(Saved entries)
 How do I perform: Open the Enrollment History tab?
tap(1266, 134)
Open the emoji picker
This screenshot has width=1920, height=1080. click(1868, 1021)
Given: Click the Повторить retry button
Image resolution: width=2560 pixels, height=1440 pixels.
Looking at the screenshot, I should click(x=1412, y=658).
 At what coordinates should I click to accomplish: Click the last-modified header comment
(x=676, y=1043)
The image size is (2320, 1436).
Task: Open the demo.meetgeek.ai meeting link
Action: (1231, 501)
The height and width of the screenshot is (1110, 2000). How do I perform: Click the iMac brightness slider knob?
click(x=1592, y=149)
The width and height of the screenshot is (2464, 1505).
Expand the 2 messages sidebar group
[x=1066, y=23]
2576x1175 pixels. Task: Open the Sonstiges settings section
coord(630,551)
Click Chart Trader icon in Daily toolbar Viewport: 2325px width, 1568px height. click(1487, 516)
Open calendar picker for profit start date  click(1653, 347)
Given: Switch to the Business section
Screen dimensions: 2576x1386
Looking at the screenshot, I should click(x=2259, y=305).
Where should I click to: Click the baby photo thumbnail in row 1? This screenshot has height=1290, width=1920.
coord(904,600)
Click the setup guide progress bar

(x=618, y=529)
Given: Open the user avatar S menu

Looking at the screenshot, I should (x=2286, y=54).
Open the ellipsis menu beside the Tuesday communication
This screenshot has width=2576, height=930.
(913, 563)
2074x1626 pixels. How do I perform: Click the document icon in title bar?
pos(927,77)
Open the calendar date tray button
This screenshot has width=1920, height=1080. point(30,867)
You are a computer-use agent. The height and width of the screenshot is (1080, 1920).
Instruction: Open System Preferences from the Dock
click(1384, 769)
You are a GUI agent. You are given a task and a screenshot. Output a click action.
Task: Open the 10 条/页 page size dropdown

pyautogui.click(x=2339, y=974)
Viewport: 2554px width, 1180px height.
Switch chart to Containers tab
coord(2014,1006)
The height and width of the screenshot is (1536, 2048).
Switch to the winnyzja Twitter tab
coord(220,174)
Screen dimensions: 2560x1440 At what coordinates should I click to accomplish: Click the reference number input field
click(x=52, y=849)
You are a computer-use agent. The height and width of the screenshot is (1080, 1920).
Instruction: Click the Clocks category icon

**Exercise details**
Search the entries above for lines containing the word "Viewport", and copy each one.

**Response to this exercise**
Click Chart Trader icon in Daily toolbar Viewport: 2325px width, 1568px height. click(1487, 516)
Viewport: 2554px width, 1180px height.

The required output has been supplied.